Chang-Tai Hsieh
Chang-Tai Hsieh is the Phyllis and Irwin Winkelried Distinguished Service Professor of Economics and PCL Faculty Scholar at University of Chicago Booth School of Business. His primary areas of interest are economic growth and development, productivity growth, and innovation.
His published papers include “The Life-Cycle of Plants in India and Mexico,” in the Quarterly Journal of Economics; "Misallocation and Manufacturing TFP in China and India," in the Quarterly Journal of Economics; "Relative Prices and Relative Prosperity," in the American Economic Review; "Can Free Entry be Inefficient? Fixed Commissions and Social Waste in the Real Estate Industry," in the Journal of Political Economy; "What Explains the Industrial Revolution in East Asia? Evidence from the Factor Markets," in the American Economic Review; “The Allocation of Talent and US Economic Growth,” in Econometrica; “How Destructive is Innovation?” in Econometrica; and “Special Deals with Chinese Characteristics,” in the NBER Macroeconomics Annual.
Hsieh has been a visiting scholar at the Federal Reserve Banks of San Francisco, New York, and Minneapolis, as well as the World Bank's Development Economics Group and the Economic Planning Agency in Japan.
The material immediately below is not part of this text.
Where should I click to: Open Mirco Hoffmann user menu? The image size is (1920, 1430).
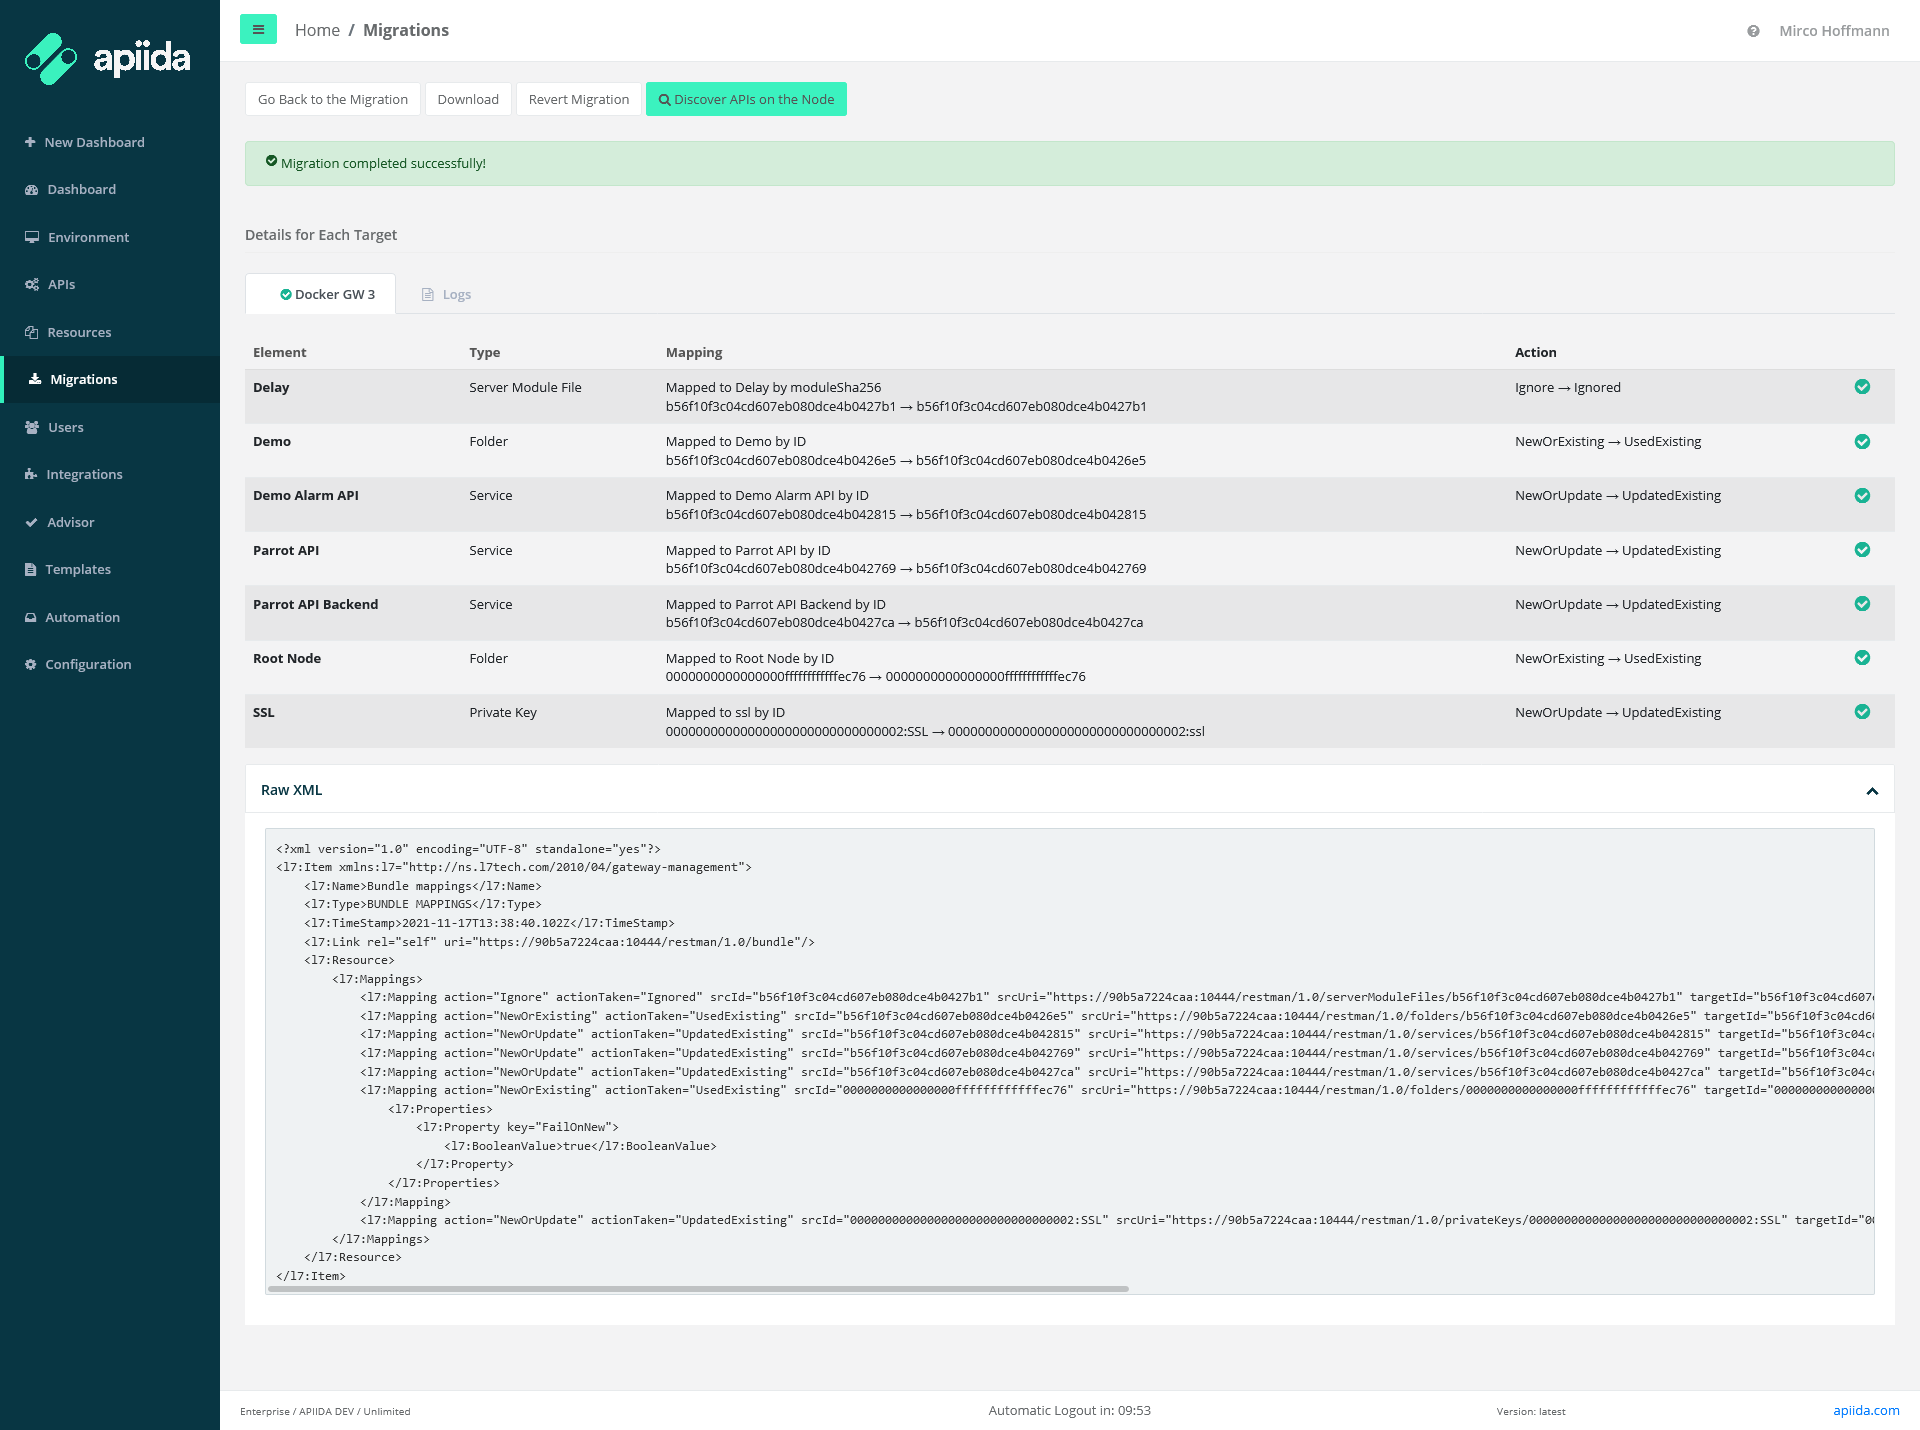1834,31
He is a Research Associate for the National Bureau of Economic Research, a Senior Fellow at the Bureau for Research in Economic Analysis of Development, and a member of the Steering Group of the International Growth Center in London.
He is the recipient of an Alfred P. Sloan Foundation Research Fellowship, an Elected Member of Academia Sinica, and a two-time recipient of the Sun Ye-Fang Prize.